Work task
Which lines of the entries below run from the one holding "Image resolution: width=385" to the one holding "Select the 目录 contents slide thumbnail", inclusive? Set down exactly those lines and no others.

Available data
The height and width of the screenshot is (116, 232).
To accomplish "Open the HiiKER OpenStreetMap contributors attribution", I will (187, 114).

---

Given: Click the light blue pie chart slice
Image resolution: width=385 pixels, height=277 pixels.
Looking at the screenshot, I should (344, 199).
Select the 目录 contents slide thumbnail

Exercise answer
Image resolution: width=385 pixels, height=277 pixels.
Looking at the screenshot, I should (344, 199).
Select the 目录 contents slide thumbnail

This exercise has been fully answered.